Bigg Boss 10 is here and just like each year, this time too we will see 14 people stuck together in a house, with various cameras and microphones tracking their each movement.
Now its back to nights of watching these ragtag bunch of housemates who, because they didn’t really have any other work decided to do Bigg Boss, will now meander their way through a variety of tasks and the worst of all, each other.
But the immense hoopla and chatter that was made around Bigg Boss and the excitement I could almost see in people about this frankly crappy show was a bit jarring.
I mean, don’t these people know that almost half of the fights, controversies and even romantic relationships are there just to increase the TRPs and get the votes from the audience watching?!
This thought later brought me to the very existence of guilty pleasure shows and what exactly makes them tick?
Why do people and that too educated and urban, supposedly modern people, not only choose to but actually want to watch these shows?
Now, let me lay it out for the uninformed that guilty pleasure shows are those cheesy and frankly badly made shows that one would never accept to watching in ‘polite company’ but when in the privacy of their home would choose that show over a more intellectual one.
So with that out of the way, let us understand the science behind it.
Yes, there is actual science behind people watching guilty pleasure shows.
- More Guilt = More Pleasure
According to various studies it has been found that guilt is commonly linked with pleasure.
You know how your parents tell you not to do something, but you do it anyways? And that sort of almost feels better than doing the same thing with permission?
Yup, that is exactly what the feeling of guilt does, and what has been studied in the research by Kelly Goldsmith, an assistant professor of marketing at Kellogg School of Marketing of Northwestern University and her then doctoral adviser Ravi Dhar. The study shows that pleasure intensifies as one is made to feel even the slightest bit of guilty.
Professor Ravi Dhar from Yale University was quoted as saying ‘For certain types of items, when you feel guilty, you may actually get more pleasure.’
The media has caught on extremely well to this with producing content that is so bad that you have to watch it.
Bigg Boss, teleseries like Naagin, other reality TV shows and more cater to this kind of audience only.
- Sadism: Watching The Misery of Others Makes Us Feel Better
Okay, before you all come after me with pitchforks over how dare I call you guys sadists, but come on, let’s be real, we all get a certain enjoyment out of the pain and misery of others.
On a psychological level, this not just helps us feel better but further if the misery is that of someone famous, it humanizes them and allows us to connect to them better.
For a visual, you can imagine whenever two cars have bumped into each other and the owners are fighting over who was wrong, you will always most certainly see a decent ring of people around them.
They won’t be doing anything, just watching, as if it was a show that was being put on for their own personal entertainment.
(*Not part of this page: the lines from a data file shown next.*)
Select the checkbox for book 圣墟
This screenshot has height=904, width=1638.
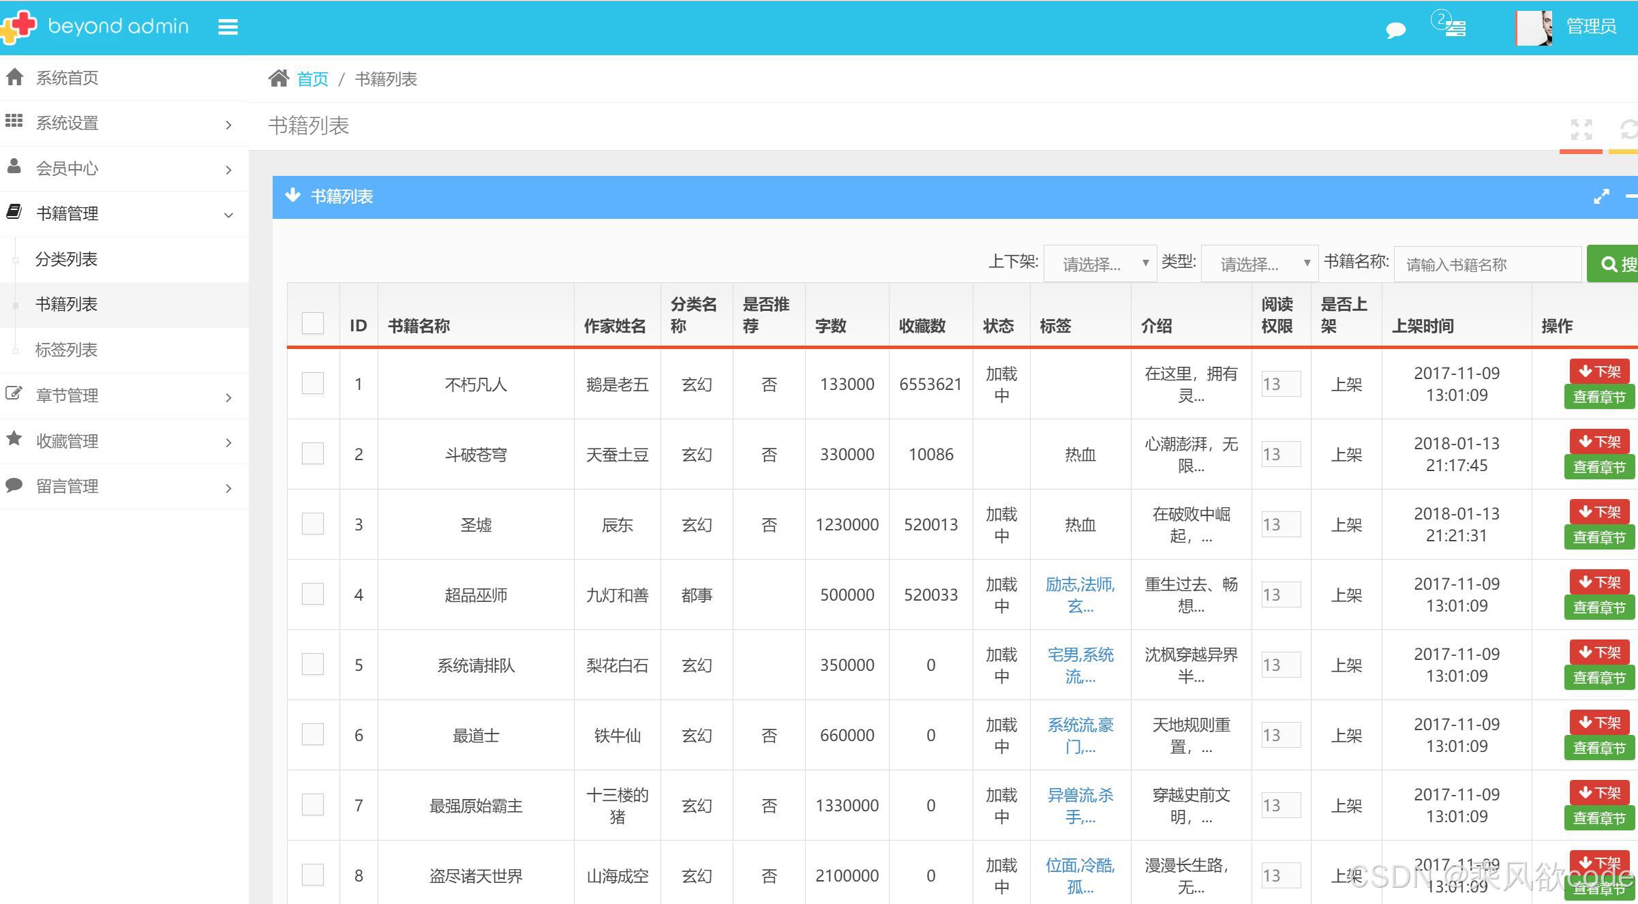[x=313, y=524]

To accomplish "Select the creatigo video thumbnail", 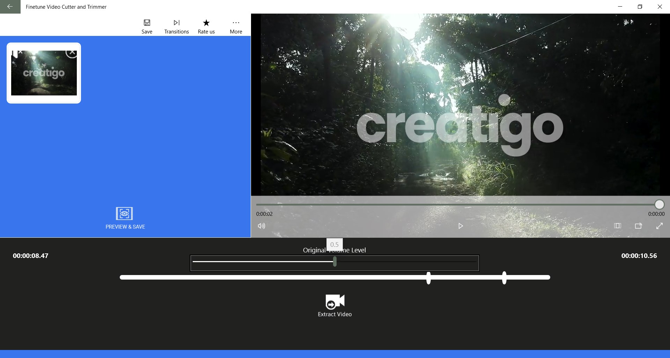I will pos(43,73).
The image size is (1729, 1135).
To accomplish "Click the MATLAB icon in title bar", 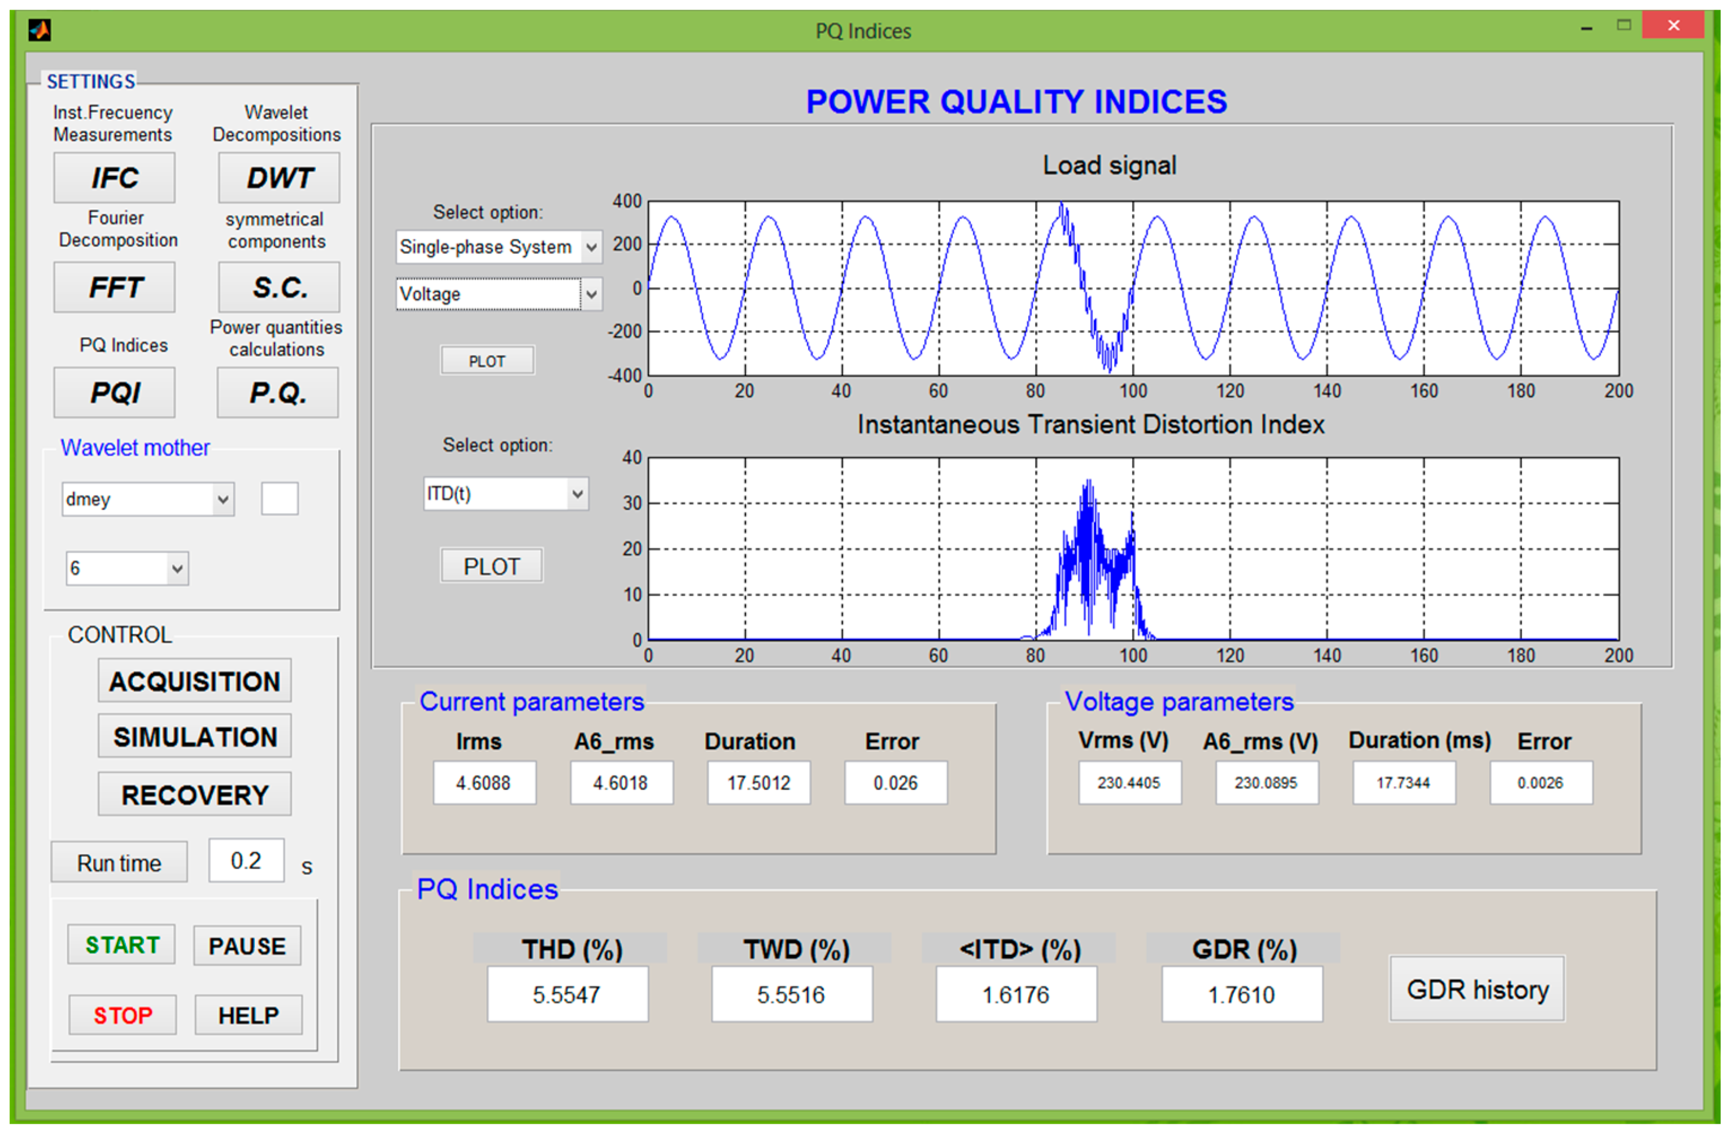I will tap(39, 30).
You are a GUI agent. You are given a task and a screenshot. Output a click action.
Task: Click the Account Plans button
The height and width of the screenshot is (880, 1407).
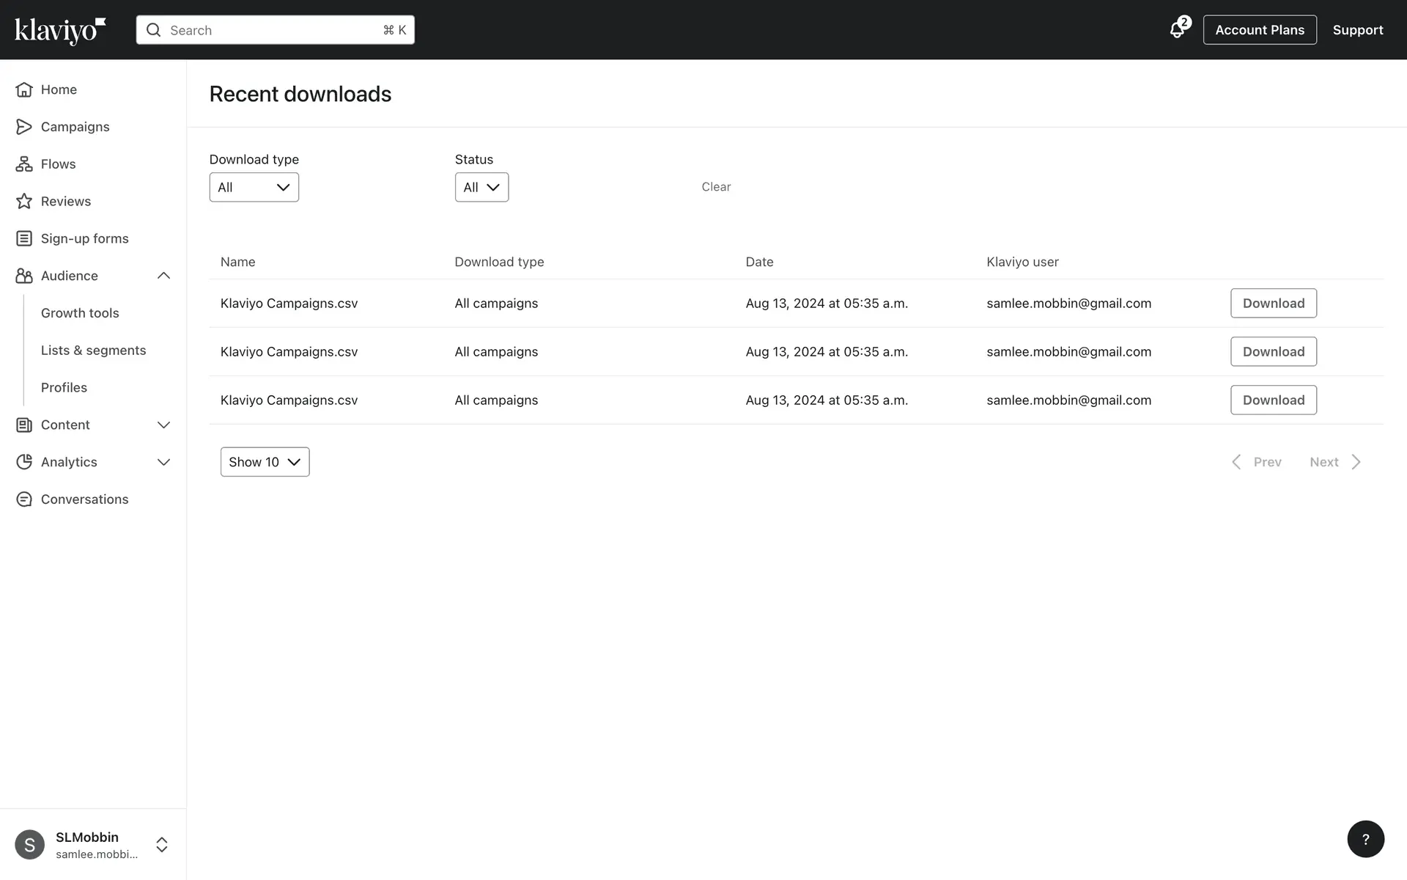(1259, 30)
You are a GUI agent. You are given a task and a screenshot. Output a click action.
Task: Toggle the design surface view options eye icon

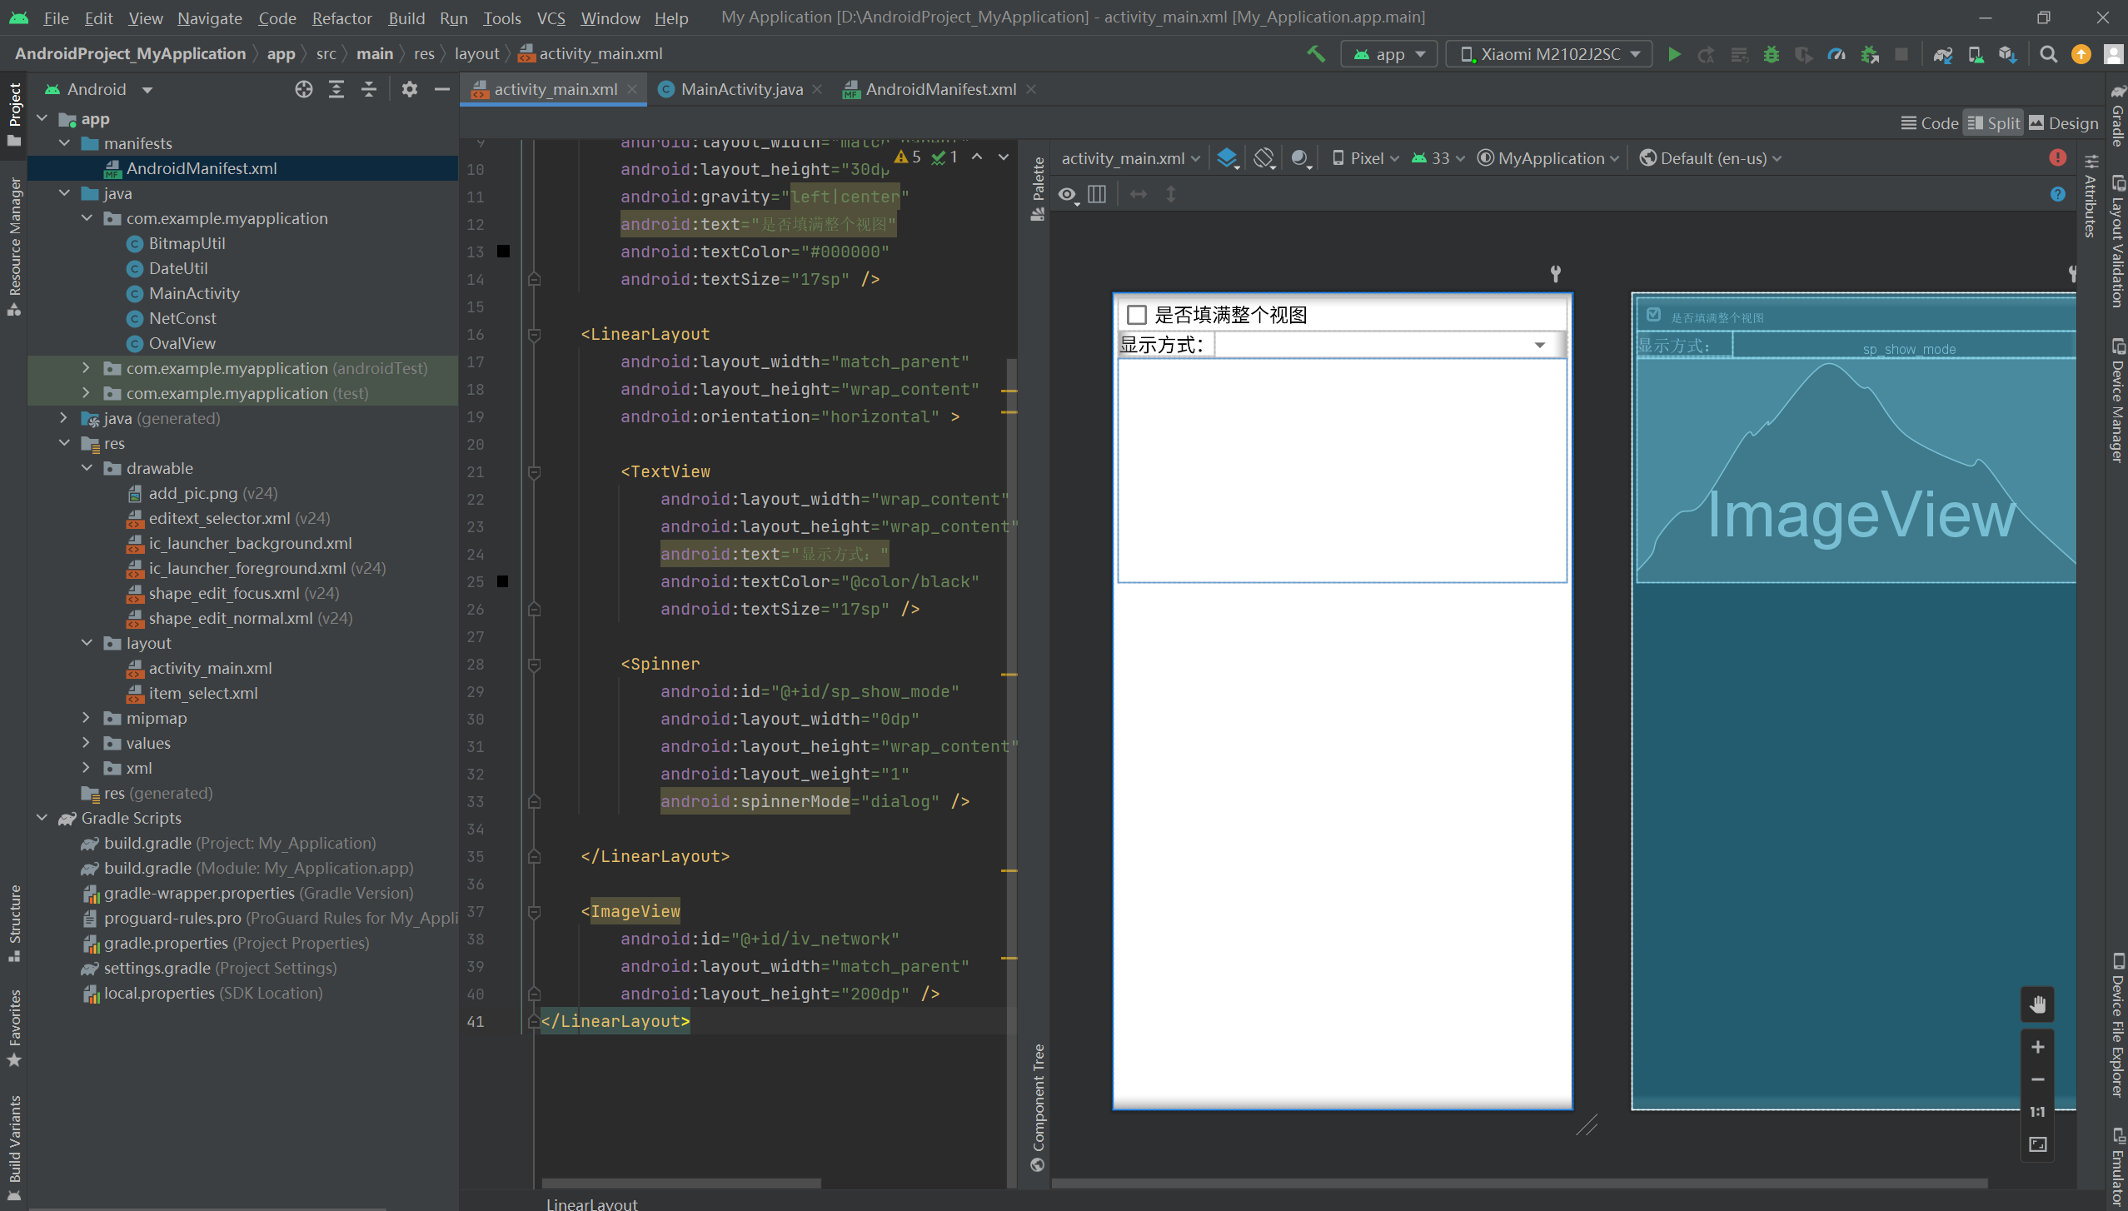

That crowd is us, the audience watching such shows and just gleeful at seeing the spiraling of those people on screen.
- Mindless TV Is Exactly What The Doctor Ordered:
Please, don’t even bother saying that you only watch Game of Thrones, Breaking Bad and other such critically acclaimed shows.
This third reason could be seen as scientific or just plain laziness of our brains, where sometimes this mindless TV is exactly what we want after a hectic and gone to crap day.
I believe that this point is a certain combination of the previous two and it comes out of having used your brains to its limit for the day.
So you want to switch off the thinking and pondering part and just relish in the fact that perhaps someone other than you also had a bad day.
We all have that one or two guilty pleasure shows that we just love to binge on and now you all know that it is perfectly alright to have one.
Signing off I would say that, if you truly want to turn someone away from an horrendous show then keep the 1st point in mind and just take the guilt away. Accept it and make a show of how happy are you that the other person is watching that series. Once the guilt goes away so will the pleasure. And boom, mission accomplished.